= JOBS =
a: According to the conference call notice, through what date will the archived webcast be available?
b: Extract from the conference call notice the passage starting with "Conference Call DetailsLatham" and going on through "PM Eastern Time.", word for word.

──────── DOCUMENT

Conference Call DetailsLatham will hold a conference call to discuss its fourth quarter and full year 2023 financial results today, March 12, 2024, at 4:30 PM Eastern Time.

Participants are encouraged to pre-register for the conference call by visiting https://dpregister.com/sreg/10186506/fb9d52b71a. Callers who pre-register will be sent a confirmation e-mail including a conference passcode and unique PIN to gain immediate access to the call. Participants may pre-register at any time, including up to and after the call start time. To ensure you are connected for the full call, please register at least 10 minutes before the start of the call.

A live audio webcast of the conference call, along with related presentation materials, will be available online at https://ir.lathampool.com/ under “Events & Presentations”.

Those without internet access or unable to pre-register may dial in by calling:

PARTICIPANT DIAL IN (TOLL FREE): 1-833-953-2435 PARTICIPANT INTERNATIONAL DIAL IN: 1-412-317-5764

An archived webcast will be available approximately two hours after the conclusion of the call, through June 12, 2024, on the Company’s investor relations website under “Events & Presentations”.

────────────────
──────── RECORDED DATA

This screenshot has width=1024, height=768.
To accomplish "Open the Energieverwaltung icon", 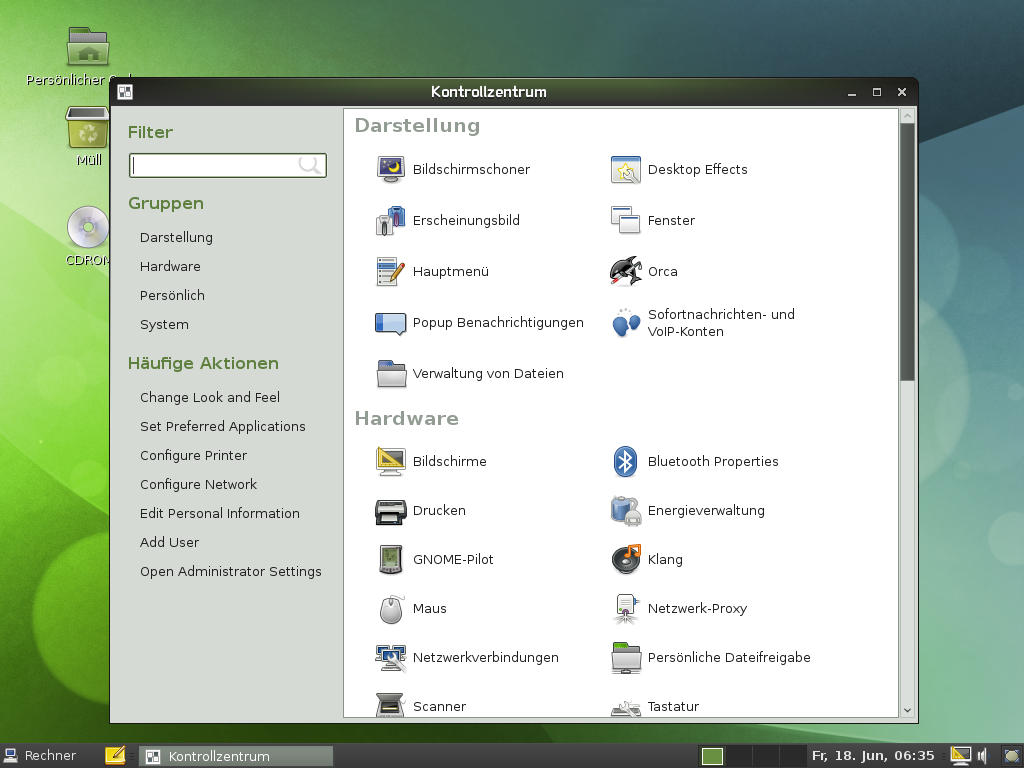I will (x=625, y=510).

────────────────

= THE REPLIES =
a: June 12, 2024

b:
Conference Call DetailsLatham will hold a conference call to discuss its fourth quarter and full year 2023 financial results today, March 12, 2024, at 4:30 PM Eastern Time.